Чейз раскрыл рот, чтобы ответить, потом закрыл. Как оказалось, ему нечего было сказать. Абсолютно нечего. Поэтому он сделал то, что всегда делал в таких случаях. Он повернулся и пошел.
Ему вдогонку прозвучал голос Саммер:
— Мне нужно остаться неподалеку от дома, чтобы услышать Рики, если он проснется. Я не могу идти с тобой, Чейз!
Чейзу понадобилось тридцать минут, чтобы собрать вещи. Он управился бы и за половину этого времени, но никак не мог сосредоточиться.
Упаковавшись, он сразу же сообразил, что не сможет унести весь багаж, да еще с больной ногой и раненой рукой.
Он оставил на постели рубашку помощника шерифа, сложил вещи у двери и вышел из вольера в последней паре чистых джинсов, теплой розовой рубашке, старом стетсоне и старых сапогах. Он ощутил себя наконец таким свободным, каким только может быть человек! Когда он зашагал по дороге, у него не было никакого багажа.
Ничего, кроме воспоминаний.
И все же не воспоминания о женщине, от которой он уходил, преследовали его. И даже не воспоминания о той ночи, когда он потерял родителей, и не призраки более позднего времени, когда его начали передавать в приемные семьи. К тому времени, когда власти перемещали его из одной семьи в другую, это уже не имело значения. После второго переезда ему больше нравилось кочевать, чем оставаться на одном месте.
Нет, его ослепляли воспоминания о тех днях, когда он участвовал в родео!
Он любил родео. Любил до самозабвения, за его праздничную атмосферу: состязания, лошади, толпа болельщиков — и за возможность постоянно двигаться вперед.
Вдруг Чейза Магуайра осенило. Он остановился как вкопанный. Все, что имело для него значение, все самое дорогое всегда оставалось с ним!
Услышав у себя за спиной тявканье, он удивленно оглянулся.
За ним по дороге бежала Келпи!
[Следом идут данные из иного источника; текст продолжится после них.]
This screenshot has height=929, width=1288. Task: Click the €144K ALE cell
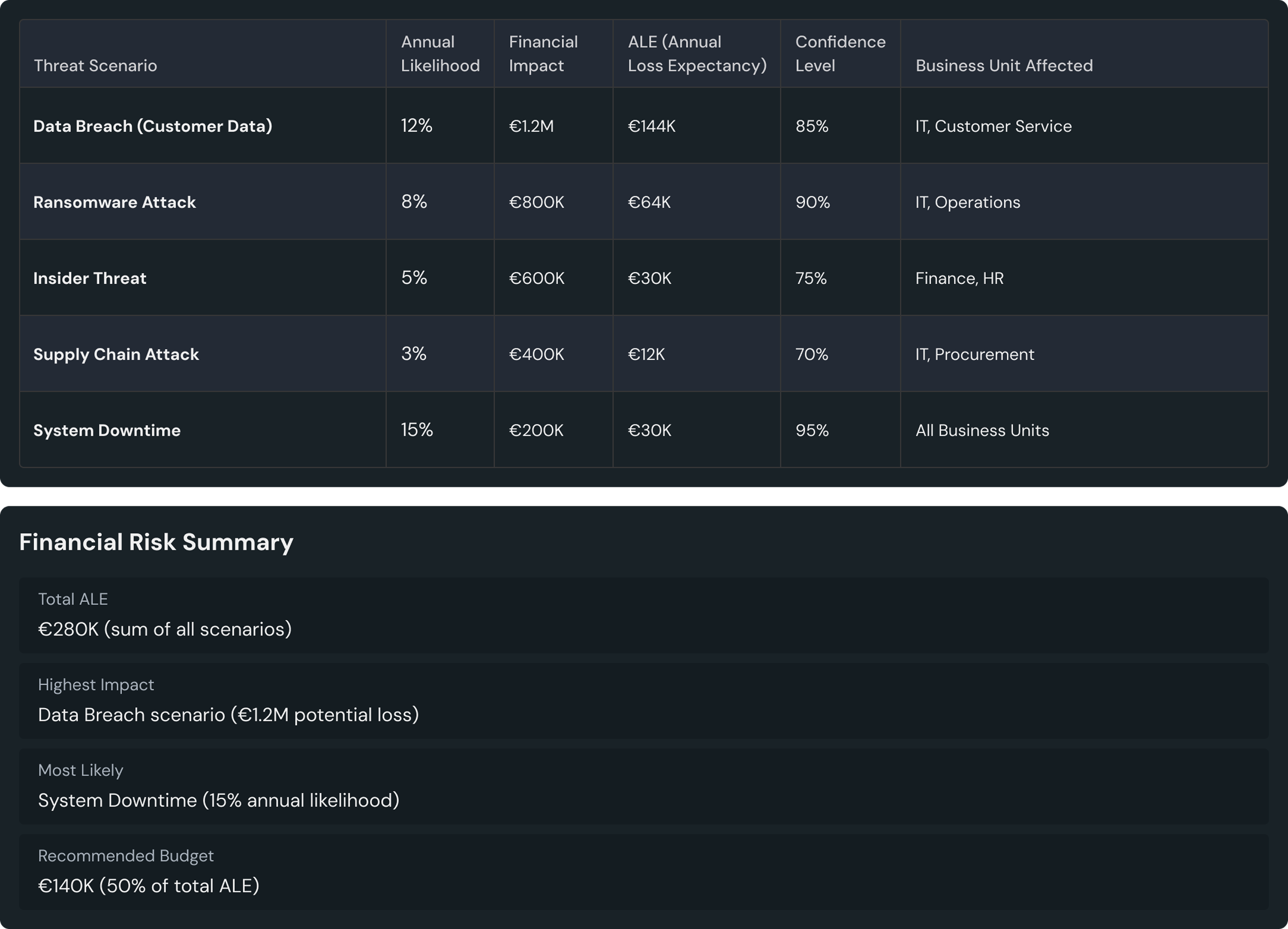pyautogui.click(x=651, y=125)
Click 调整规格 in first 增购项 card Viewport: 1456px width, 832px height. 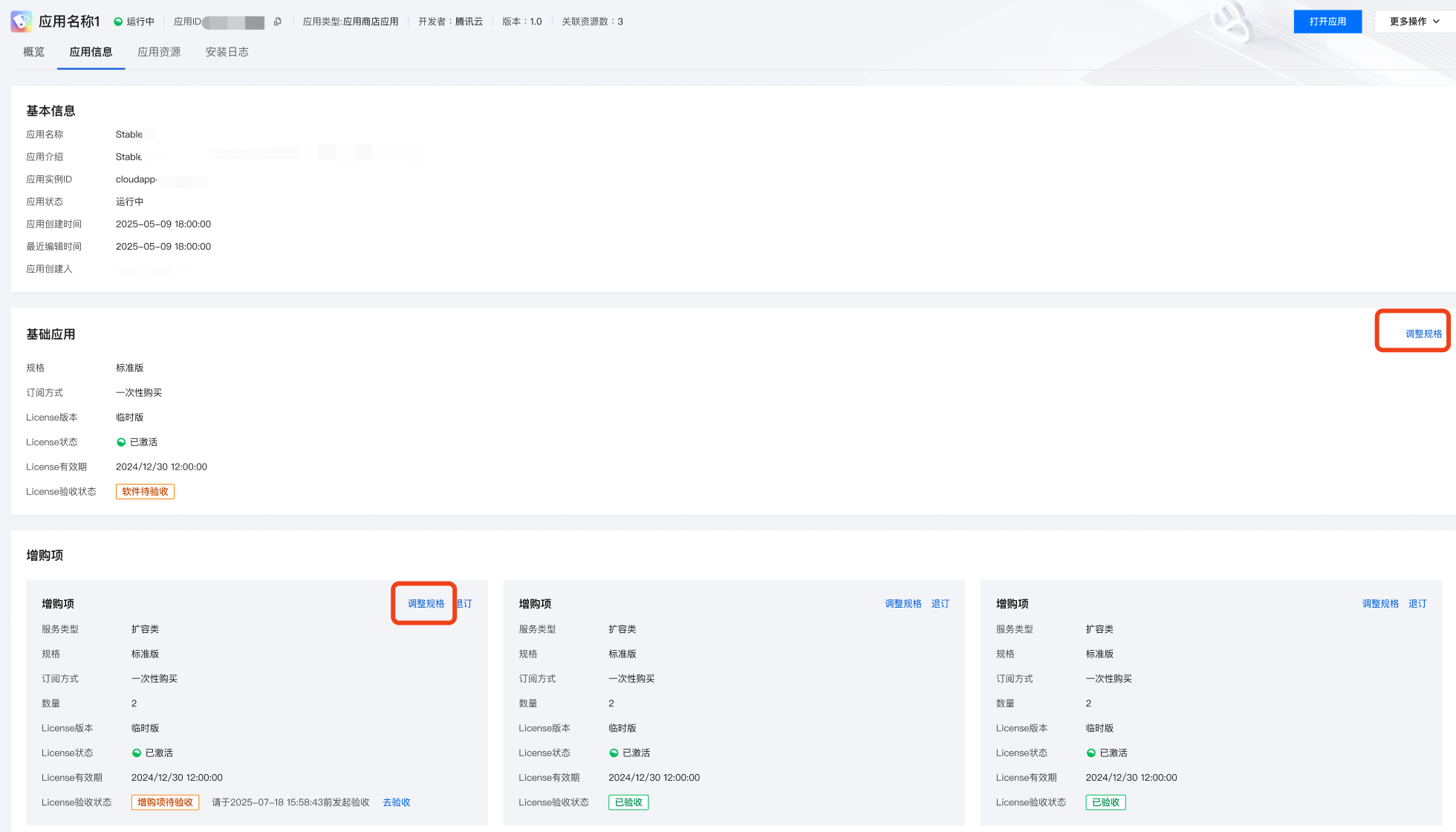click(x=426, y=604)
Подбежав к нему, она завиляла хвостом и начала свой счастливый танец. Он изумленно смотрел на нее, пытаясь догадаться, как она сумела вырваться за ограду. Он был уверен, что, уходя, запер ворота.
В ста метрах от него женщина в старых джинсах и выцветшей фланелевой рубашке закрывала ворота, которые она, очевидно, открыла, чтобы выпустить собаку.
Несколько секунд она смотрела на него. С такого расстояния он не мог видеть выражения ее лица. Затем она повернулась и пошла к дому.
Саммер искренне верила, что не плачет, когда поднималась по ступенькам заднего крыльца. Она слишком устала, чтобы плакать об этом проклятом упрямом ковбое, в которого имела несчастье влюбиться! И которого она, похоже, больше никогда не увидит.